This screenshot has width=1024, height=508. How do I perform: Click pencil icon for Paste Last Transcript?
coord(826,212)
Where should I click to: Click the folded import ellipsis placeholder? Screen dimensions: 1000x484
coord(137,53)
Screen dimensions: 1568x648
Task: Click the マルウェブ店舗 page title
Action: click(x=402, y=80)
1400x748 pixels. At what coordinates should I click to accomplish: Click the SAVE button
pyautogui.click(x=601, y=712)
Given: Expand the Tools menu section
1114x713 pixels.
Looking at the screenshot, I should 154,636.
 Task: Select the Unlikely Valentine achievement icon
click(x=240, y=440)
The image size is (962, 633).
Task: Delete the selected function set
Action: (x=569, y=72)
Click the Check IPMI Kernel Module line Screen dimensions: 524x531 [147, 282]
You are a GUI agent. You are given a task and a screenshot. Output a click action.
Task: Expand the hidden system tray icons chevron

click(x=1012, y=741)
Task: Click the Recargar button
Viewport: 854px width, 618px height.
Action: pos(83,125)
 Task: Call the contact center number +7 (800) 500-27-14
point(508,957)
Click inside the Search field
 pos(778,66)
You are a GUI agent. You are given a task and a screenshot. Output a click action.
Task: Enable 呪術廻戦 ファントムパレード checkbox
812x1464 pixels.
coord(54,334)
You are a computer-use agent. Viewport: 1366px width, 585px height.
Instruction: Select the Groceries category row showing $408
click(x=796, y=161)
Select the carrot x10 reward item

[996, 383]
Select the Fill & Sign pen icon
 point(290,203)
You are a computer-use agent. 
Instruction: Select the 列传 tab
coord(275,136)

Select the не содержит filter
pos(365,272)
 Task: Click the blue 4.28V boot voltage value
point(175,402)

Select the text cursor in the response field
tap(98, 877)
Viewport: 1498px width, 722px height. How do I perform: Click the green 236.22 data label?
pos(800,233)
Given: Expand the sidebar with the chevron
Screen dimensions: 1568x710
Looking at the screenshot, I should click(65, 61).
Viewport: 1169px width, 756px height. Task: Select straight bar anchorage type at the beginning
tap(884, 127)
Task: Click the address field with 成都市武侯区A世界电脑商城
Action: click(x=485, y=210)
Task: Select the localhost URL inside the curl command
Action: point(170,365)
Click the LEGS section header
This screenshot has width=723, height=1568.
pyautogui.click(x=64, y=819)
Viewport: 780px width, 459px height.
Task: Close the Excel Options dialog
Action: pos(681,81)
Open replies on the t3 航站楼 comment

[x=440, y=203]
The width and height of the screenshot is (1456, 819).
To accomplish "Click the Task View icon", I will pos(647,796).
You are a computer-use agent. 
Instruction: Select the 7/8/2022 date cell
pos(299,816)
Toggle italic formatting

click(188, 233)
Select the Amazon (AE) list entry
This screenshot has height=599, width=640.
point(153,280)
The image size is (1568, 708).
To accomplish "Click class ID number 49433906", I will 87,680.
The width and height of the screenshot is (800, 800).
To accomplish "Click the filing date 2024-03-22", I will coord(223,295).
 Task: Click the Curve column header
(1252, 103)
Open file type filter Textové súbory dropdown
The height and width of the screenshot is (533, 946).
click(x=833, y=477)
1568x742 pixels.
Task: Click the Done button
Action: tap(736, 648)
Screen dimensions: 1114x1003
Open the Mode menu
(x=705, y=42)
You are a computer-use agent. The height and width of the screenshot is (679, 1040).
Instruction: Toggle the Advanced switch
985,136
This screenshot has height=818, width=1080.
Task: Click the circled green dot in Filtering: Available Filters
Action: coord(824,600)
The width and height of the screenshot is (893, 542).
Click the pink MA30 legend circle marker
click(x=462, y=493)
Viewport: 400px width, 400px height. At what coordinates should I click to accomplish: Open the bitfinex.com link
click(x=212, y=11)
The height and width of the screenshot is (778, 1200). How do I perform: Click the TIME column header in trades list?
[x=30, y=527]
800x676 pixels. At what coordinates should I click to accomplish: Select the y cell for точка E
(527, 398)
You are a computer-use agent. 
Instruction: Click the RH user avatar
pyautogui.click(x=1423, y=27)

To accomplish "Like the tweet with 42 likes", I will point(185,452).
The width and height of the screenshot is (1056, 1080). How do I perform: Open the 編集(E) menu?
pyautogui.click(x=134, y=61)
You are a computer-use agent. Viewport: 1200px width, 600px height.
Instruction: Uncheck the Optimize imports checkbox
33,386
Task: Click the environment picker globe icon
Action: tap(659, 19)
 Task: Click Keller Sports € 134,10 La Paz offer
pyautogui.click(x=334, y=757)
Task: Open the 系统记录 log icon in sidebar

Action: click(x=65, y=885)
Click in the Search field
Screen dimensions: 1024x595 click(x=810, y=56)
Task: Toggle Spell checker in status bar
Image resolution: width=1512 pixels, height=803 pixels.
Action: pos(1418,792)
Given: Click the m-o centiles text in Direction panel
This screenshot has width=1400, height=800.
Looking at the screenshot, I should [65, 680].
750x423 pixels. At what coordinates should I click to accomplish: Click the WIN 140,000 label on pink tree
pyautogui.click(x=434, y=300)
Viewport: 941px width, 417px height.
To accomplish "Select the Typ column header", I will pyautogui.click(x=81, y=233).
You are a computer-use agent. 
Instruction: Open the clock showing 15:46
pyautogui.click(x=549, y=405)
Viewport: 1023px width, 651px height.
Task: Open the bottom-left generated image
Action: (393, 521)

────────────────────

● **Task item**
Your response should consist of the whole listing, repeated exactly.

● **Your response**
This screenshot has width=1024, height=508. How do I perform: Click pencil icon for Paste Last Transcript?
coord(826,212)
Where should I click to: Click the folded import ellipsis placeholder? Screen dimensions: 1000x484
coord(137,53)
Screen dimensions: 1568x648
Task: Click the マルウェブ店舗 page title
Action: click(x=402, y=80)
1400x748 pixels. At what coordinates should I click to accomplish: Click the SAVE button
pyautogui.click(x=601, y=712)
Given: Expand the Tools menu section
1114x713 pixels.
Looking at the screenshot, I should 154,636.
 Task: Select the Unlikely Valentine achievement icon
click(x=240, y=440)
The image size is (962, 633).
Task: Delete the selected function set
Action: (x=569, y=72)
Click the Check IPMI Kernel Module line Screen dimensions: 524x531 [147, 282]
You are a GUI agent. You are given a task and a screenshot. Output a click action.
Task: Expand the hidden system tray icons chevron

click(x=1012, y=741)
Task: Click the Recargar button
Viewport: 854px width, 618px height.
Action: pos(83,125)
 Task: Call the contact center number +7 (800) 500-27-14
point(508,957)
Click inside the Search field
 pos(778,66)
You are a GUI agent. You are given a task and a screenshot. Output a click action.
Task: Enable 呪術廻戦 ファントムパレード checkbox
812x1464 pixels.
coord(54,334)
You are a computer-use agent. Viewport: 1366px width, 585px height.
Instruction: Select the Groceries category row showing $408
click(x=796, y=161)
Select the carrot x10 reward item

[996, 383]
Select the Fill & Sign pen icon
 point(290,203)
You are a computer-use agent. 
Instruction: Select the 列传 tab
coord(275,136)

Select the не содержит filter
pos(365,272)
 Task: Click the blue 4.28V boot voltage value
point(175,402)

Select the text cursor in the response field
tap(98, 877)
Viewport: 1498px width, 722px height. How do I perform: Click the green 236.22 data label?
pos(800,233)
Given: Expand the sidebar with the chevron
Screen dimensions: 1568x710
Looking at the screenshot, I should click(65, 61).
Viewport: 1169px width, 756px height. Task: Select straight bar anchorage type at the beginning
tap(884, 127)
Task: Click the address field with 成都市武侯区A世界电脑商城
Action: click(x=485, y=210)
Task: Select the localhost URL inside the curl command
Action: point(170,365)
Click the LEGS section header
This screenshot has width=723, height=1568.
pyautogui.click(x=64, y=819)
Viewport: 780px width, 459px height.
Task: Close the Excel Options dialog
Action: pos(681,81)
Open replies on the t3 航站楼 comment

[x=440, y=203]
The width and height of the screenshot is (1456, 819).
To accomplish "Click the Task View icon", I will pos(647,796).
You are a computer-use agent. 
Instruction: Select the 7/8/2022 date cell
pos(299,816)
Toggle italic formatting

click(188, 233)
Select the Amazon (AE) list entry
This screenshot has height=599, width=640.
point(153,280)
The image size is (1568, 708).
To accomplish "Click class ID number 49433906", I will 87,680.
The width and height of the screenshot is (800, 800).
To accomplish "Click the filing date 2024-03-22", I will coord(223,295).
 Task: Click the Curve column header
(1252, 103)
Open file type filter Textové súbory dropdown
The height and width of the screenshot is (533, 946).
click(x=833, y=477)
1568x742 pixels.
Task: Click the Done button
Action: tap(736, 648)
Screen dimensions: 1114x1003
Open the Mode menu
(x=705, y=42)
You are a computer-use agent. The height and width of the screenshot is (679, 1040).
Instruction: Toggle the Advanced switch
985,136
This screenshot has height=818, width=1080.
Task: Click the circled green dot in Filtering: Available Filters
Action: coord(824,600)
The width and height of the screenshot is (893, 542).
Click the pink MA30 legend circle marker
click(x=462, y=493)
Viewport: 400px width, 400px height. At what coordinates should I click to accomplish: Open the bitfinex.com link
click(x=212, y=11)
The height and width of the screenshot is (778, 1200). How do I perform: Click the TIME column header in trades list?
[x=30, y=527]
800x676 pixels. At what coordinates should I click to accomplish: Select the y cell for точка E
(527, 398)
You are a computer-use agent. 
Instruction: Click the RH user avatar
pyautogui.click(x=1423, y=27)

To accomplish "Like the tweet with 42 likes", I will point(185,452).
The width and height of the screenshot is (1056, 1080). How do I perform: Open the 編集(E) menu?
pyautogui.click(x=134, y=61)
You are a computer-use agent. Viewport: 1200px width, 600px height.
Instruction: Uncheck the Optimize imports checkbox
33,386
Task: Click the environment picker globe icon
Action: tap(659, 19)
 Task: Click Keller Sports € 134,10 La Paz offer
pyautogui.click(x=334, y=757)
Task: Open the 系统记录 log icon in sidebar

Action: click(x=65, y=885)
Click in the Search field
Screen dimensions: 1024x595 click(x=810, y=56)
Task: Toggle Spell checker in status bar
Image resolution: width=1512 pixels, height=803 pixels.
Action: pos(1418,792)
Given: Click the m-o centiles text in Direction panel
This screenshot has width=1400, height=800.
Looking at the screenshot, I should [65, 680].
750x423 pixels. At what coordinates should I click to accomplish: Click the WIN 140,000 label on pink tree
pyautogui.click(x=434, y=300)
Viewport: 941px width, 417px height.
To accomplish "Select the Typ column header", I will pyautogui.click(x=81, y=233).
You are a computer-use agent. 
Instruction: Open the clock showing 15:46
pyautogui.click(x=549, y=405)
Viewport: 1023px width, 651px height.
Task: Open the bottom-left generated image
Action: (393, 521)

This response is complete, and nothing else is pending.